The river  burst its banks three days ago and this lunchtime, the water level reached orange alert  with red alert forecast for tonight. Like all good citizens, we duly made our way to see it with our very own eyes. Let no disaster happen without crowds to witness.
It was as expected, ducks and swans showing off their best plumage, a couple of canoeists paddling along where some eight meters below, we would normally cycle. Only the NE wind was icy cold.

In the morning, I can hear a timid dawn chorus, the days are getting longer, so R reassures me.
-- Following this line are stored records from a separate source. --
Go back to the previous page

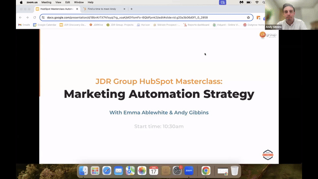(20, 17)
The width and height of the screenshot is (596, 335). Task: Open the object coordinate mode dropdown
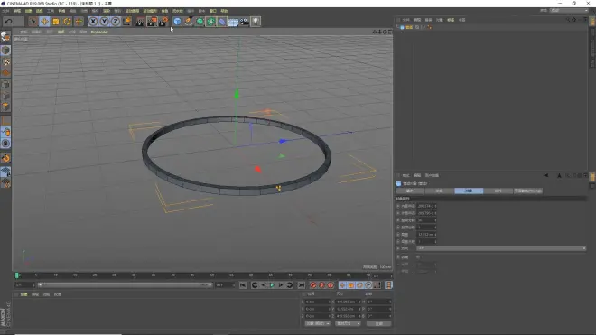click(x=317, y=323)
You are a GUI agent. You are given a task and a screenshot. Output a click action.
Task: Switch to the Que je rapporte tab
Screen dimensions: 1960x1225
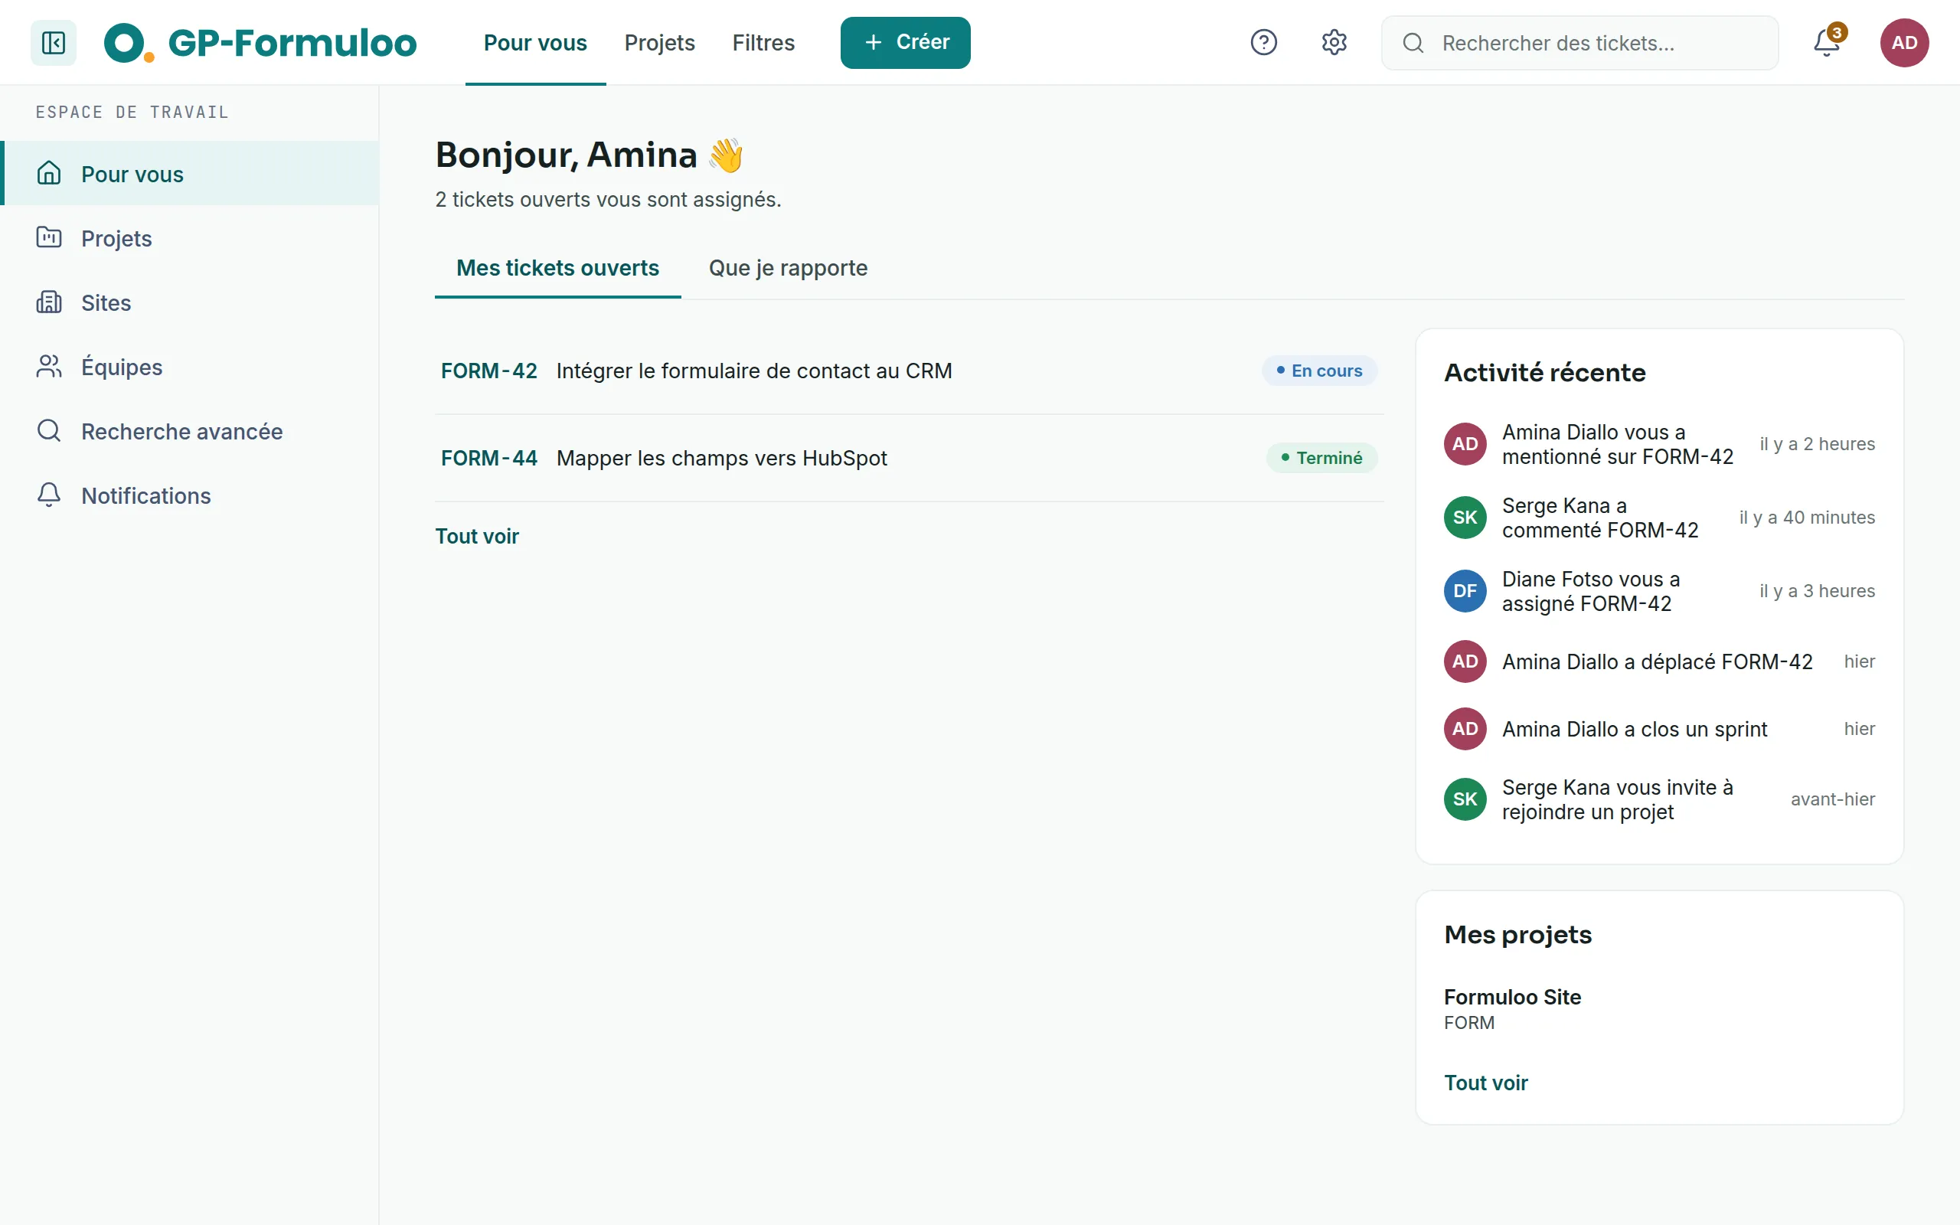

At nights when exhaustion has me in its tight wrap, I lie in the deep silence and although I cannot see the moon directly, I watch the blue light, the way it shimmers and shivers along the walls and across the ceiling and this longing for life comes over me, like an urge from deep inside of me that I had almost forgotten existed. 


01 January 2018

new year's resolutions

According to reliable sources, Seamus Heaney’s  final words just before his death in 2013, texted to his wife, were noli timere –  do not fear.

If I should have to try and spell out a new year's resolution, Looking forward to next year, I could do worse than to bear these words in mind.

Because the more we fear, the more they win. Right? But then another new year's resolution of mine is to always ask, who are they?

My dream resolutions, the ones I haven't yet properly examined but which the spirits and fairies and pixies of winter have been whispering into my ear: retireretireretire and see someone about that paralyzed right foot (as in get to walk properly again).

And while we're at it, the big one, the resolution of resolutions, is to only buy stuff we need, absolutely need. This is actually not  very difficult now with R starting on his meagre pension next month. And seriously, we have everything we need. Stuff wise.

Other than that, I will let shit happen. I am 60 now, no need to get too excited.





New Year's eve was exceptionally mild, a weird spring day. We sat outside with our mugs of tea. We cycled without gloves. Today, it is cold again and that poor Meyer lemon is probably going to react badly to us moving it in and out and in and out. Right now, it's flowering and downstairs smells like Spain.